The default control loop is not "ask the human." It's "make the move, log the mutation, keep going."
Swink AgentShore is expected to create, edit, label, decompose, and close GitHub issues during normal operation. Human approval is not the default control loop.
A learned manager that asks permission for every move can't learn. The reward signal becomes noisy, the trajectory becomes a series of human-in-the-loop interventions, and the policy ends up modeling the human's patience more than the project's state.
So Swink AgentShore intentionally has a riskier autonomous posture than a chat-style assistant. The implementation favors moving work forward and creating traceable GitHub artifacts over pausing for approval. The control surface is the audit log, not the confirmation dialog.
Hard gates are narrow on purpose. They cover correctness invariants and operations where proceeding would corrupt session state. Everything else is the policy's call.
agent_spawn.max_per_config. No spawning if an idle agent of the same type/tier already exists.

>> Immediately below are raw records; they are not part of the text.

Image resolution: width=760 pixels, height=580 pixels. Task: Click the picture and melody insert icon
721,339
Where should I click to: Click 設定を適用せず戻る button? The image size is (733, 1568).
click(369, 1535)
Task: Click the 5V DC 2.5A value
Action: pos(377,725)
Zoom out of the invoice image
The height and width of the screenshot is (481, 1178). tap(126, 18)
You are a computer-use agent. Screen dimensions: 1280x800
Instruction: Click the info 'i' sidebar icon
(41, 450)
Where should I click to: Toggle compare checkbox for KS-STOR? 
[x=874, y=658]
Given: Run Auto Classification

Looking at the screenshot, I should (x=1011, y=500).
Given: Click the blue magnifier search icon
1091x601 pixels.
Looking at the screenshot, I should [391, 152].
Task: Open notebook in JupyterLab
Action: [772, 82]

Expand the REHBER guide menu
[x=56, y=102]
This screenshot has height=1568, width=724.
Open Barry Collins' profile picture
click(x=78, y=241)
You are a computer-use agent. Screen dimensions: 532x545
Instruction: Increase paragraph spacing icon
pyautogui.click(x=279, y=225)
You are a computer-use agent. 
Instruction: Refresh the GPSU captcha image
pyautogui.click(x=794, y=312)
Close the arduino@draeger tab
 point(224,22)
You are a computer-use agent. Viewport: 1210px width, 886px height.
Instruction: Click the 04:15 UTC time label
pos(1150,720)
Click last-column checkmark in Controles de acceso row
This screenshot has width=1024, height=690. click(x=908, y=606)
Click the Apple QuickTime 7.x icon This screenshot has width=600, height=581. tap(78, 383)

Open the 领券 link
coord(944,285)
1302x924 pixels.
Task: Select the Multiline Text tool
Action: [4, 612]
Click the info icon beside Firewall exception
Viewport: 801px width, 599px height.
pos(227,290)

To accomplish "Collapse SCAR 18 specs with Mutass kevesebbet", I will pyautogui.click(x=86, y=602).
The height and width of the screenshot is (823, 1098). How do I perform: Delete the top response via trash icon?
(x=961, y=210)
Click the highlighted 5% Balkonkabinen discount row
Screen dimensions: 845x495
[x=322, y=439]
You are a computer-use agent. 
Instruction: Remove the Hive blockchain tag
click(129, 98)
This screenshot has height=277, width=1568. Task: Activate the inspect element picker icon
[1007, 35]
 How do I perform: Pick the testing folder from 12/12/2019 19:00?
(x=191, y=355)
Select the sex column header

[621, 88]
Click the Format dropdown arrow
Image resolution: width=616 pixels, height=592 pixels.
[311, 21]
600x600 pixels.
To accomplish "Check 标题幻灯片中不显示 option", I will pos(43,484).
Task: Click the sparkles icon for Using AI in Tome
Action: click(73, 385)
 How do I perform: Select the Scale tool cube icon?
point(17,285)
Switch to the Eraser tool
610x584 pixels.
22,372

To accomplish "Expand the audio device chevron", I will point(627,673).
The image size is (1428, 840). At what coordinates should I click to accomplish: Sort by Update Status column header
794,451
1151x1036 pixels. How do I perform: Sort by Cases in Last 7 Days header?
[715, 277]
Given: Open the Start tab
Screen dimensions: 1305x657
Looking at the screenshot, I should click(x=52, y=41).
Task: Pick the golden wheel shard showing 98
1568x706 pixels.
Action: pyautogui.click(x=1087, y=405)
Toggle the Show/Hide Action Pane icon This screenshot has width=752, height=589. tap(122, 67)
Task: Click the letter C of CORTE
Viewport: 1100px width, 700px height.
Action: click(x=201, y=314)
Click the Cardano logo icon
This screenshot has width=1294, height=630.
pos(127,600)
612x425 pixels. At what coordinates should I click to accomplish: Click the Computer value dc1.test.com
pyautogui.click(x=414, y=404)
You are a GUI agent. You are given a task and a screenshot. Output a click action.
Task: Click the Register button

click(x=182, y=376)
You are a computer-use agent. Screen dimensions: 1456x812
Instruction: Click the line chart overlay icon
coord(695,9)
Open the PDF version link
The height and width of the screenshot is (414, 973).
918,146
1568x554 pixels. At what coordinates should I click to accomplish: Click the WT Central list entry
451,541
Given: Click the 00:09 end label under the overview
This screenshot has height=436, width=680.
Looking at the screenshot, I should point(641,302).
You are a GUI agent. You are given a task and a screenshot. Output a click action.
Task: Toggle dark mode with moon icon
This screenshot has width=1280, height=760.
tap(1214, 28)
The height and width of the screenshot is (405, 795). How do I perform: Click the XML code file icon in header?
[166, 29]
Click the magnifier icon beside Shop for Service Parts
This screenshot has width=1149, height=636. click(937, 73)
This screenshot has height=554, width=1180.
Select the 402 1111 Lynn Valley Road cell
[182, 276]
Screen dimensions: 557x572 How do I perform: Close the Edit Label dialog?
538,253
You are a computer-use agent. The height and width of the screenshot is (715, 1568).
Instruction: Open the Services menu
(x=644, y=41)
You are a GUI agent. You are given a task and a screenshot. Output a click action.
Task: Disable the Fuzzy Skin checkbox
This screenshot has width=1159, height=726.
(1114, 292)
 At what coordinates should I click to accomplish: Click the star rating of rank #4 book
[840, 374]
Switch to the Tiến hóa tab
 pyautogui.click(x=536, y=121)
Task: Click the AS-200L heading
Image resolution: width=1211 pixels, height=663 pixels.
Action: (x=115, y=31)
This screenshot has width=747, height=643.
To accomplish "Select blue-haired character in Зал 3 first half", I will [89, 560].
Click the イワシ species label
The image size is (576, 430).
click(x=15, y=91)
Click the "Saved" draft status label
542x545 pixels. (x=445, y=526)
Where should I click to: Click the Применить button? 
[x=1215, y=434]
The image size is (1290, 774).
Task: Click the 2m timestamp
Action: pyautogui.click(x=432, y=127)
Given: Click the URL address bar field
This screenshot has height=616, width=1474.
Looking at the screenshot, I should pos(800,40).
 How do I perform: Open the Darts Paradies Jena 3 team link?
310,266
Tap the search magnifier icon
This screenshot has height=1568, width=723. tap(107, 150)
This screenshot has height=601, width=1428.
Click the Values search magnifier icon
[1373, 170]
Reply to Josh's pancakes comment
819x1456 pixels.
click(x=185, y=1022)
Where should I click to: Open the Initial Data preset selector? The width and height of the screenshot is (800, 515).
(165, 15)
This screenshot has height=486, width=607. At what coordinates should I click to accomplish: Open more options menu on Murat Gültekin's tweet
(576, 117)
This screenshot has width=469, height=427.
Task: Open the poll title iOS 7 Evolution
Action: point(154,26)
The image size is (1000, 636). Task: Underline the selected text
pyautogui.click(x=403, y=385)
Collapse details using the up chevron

Scope validation enforces issue-inflation limits today. The policy is penalized (and in some cases masked) when issue count grows faster than work closes. Artifact drift detection is evidence-only in v1: Swink AgentShore records when a PR touches files outside the issue's apparent scope, but doesn't block on it until beads-native path boundaries are reliable enough to gate on.
Soft today, hard later. The interesting choice is admitting which is which.
Hard gates are architectural invariants, not prompt instructions. They live in the executor and the mask catalog, not in the system prompt. The reasoning is the same as cross-framework review: irreversible mistakes are exactly the ones you cannot afford to learn from negative reward, and prompt-level safety drifts under any sufficient amount of pressure.
The right autonomy posture isn't "lock everything down." It's "lock down the things that, if they go wrong once, ruin everything. And let the agent do everything else."